Friday 16th June 2006.

Exterior of Wolfson medical school building

Location: Wolfson Medical School Building, Seminar Room 3 (The Gannochy), Glasgow University, organised by Department of Computing Science, Dynamics & Interaction group.

Format: The workshop will be a one day workshop, with talks about text entry with dynamic, gestural and continuous entry approaches, implemented on mobile systems, Brain Computer Interfaces, and touch screens.

The workshop, which is part of Glasgow University's EPSRC funded Computing Science Research Festival, 2005-06, has also been supported with background funding by the PASCAL network.


9:30-10:00 Registration & Coffee.

10:00-10:15 Roderick Murray-Smith, Introduction

10:15-10:50 Morten Proschowsky (DTU), An Intuitive text Input Method for Touch Wheels slides

10:50-11:35 Benoit Martin (Univ. Metz), VirHKey: a VIRtual Hyperbolic KEYboard with gesture interaction and visual feedback for mobile devices

11:35-11:50 Coffee

11:50-12:50 Per-Ola Kristensson (Linköping), Pattern Marks: A Stylus Graphical User Interface that takes Advantage of the Redundancy in Languages
ShapeWriter (previously SHARK shorthand) is a stylus-based text entry interface that makes it possible to write very fast on pen-based mobile devices. ShapeWriter recognizes word patterns mapped onto a keyboard layout using pattern-recognition, essentially creating an easy-to-learn shorthand system. I call these word patterns “pattern marks” and show that this concept can be generalized to create interesting user interfaces that go beyond the boundaries of traditional human motor limits imposed by Fitts’ law and the crossing law. As examples the Elastic Stylus Keyboard (ESK) that relaxes stylus typing accuracy by “breaking” Fitts’ law will be presented followed by ShapeWriter that is attractive for fast text input by pen. Last, I will present pattern-mark interfaces that go beyond text writing and make it possible to send commands easier and design new interesting fluid-action novel graphical pen- user interfaces (PUIs).

12:50-13:00 Spotlight session for any participants with text entry demos (1 slide each!)

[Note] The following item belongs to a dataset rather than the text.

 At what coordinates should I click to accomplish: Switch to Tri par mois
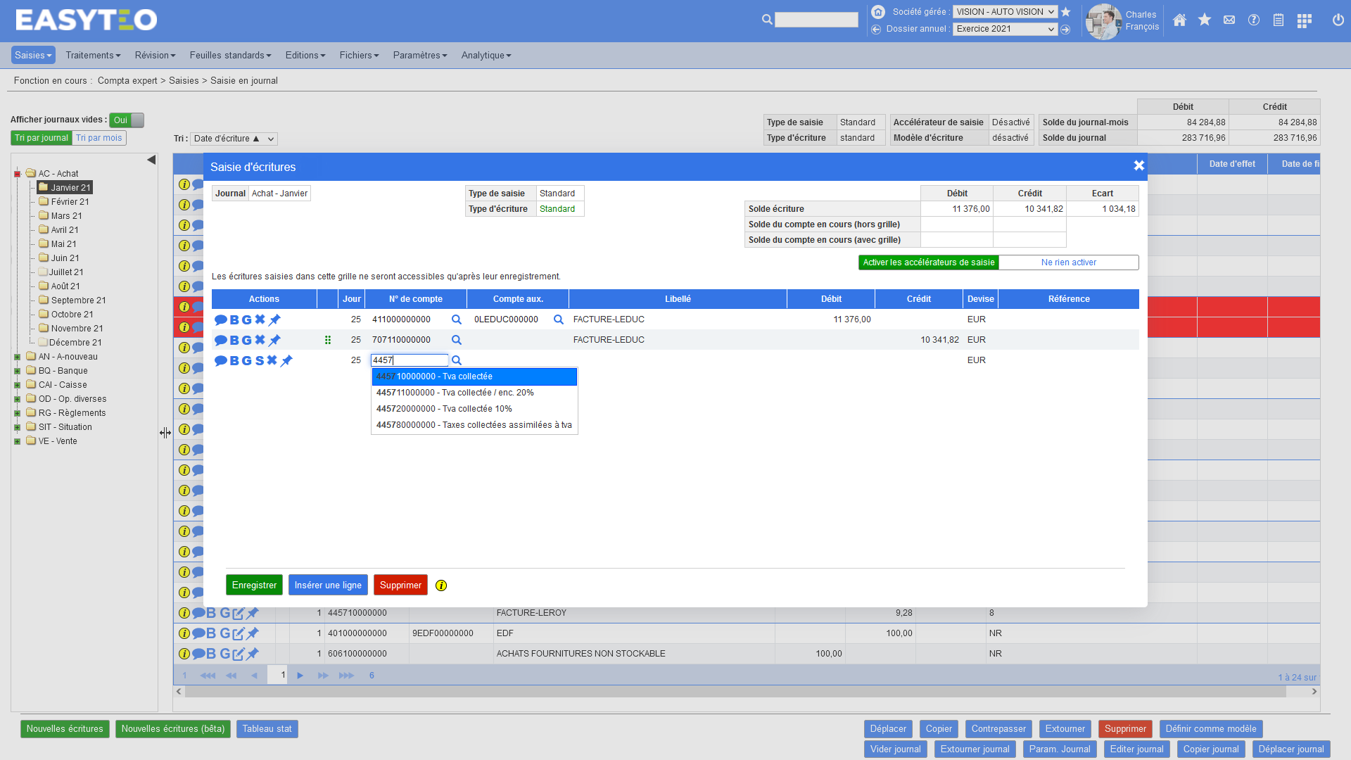[99, 138]
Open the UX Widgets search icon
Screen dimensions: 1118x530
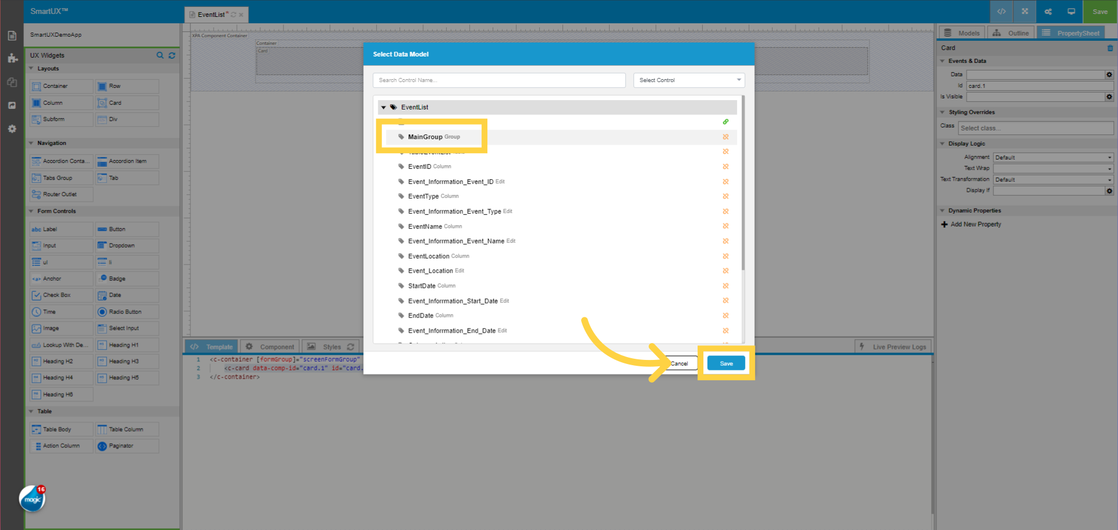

13:00-14:00 Buffet lunch, and demos

14:00-15:00 David Mackay (Cambridge), The Dasher project

15:00-15:45 John Williamson (Glasgow), Designing the dynamics for text entry: Inference to modulate the control loop
(see the Hex paper, Pocket PC video and BCI videos for background)

15:45-16:00 Coffee

16:00-16:45 Poika Isokoski (Tampere), Multiple input devices and learning in text entry
The number of computing devices with different input devices is increasing along with the number of different text entry methods available for those devices. From the user's perspective this is not only a positive development. User's ability and willingness to learn new text entry methods is limited and this can slow down the adoption of new text entry methods. I will discuss multi-device text entry and learning using my own work and the systems presented in this workshop as examples. I will also propose guidelines for text entry system design based on observations related to learning and multi-device text entry. Finally, time permitting, I will describe one or two of my past projects on electomyography and eye trackers as input devices.

16:45-17:00 Round up discussions

17:00 onwards: Wine reception in DCS common room.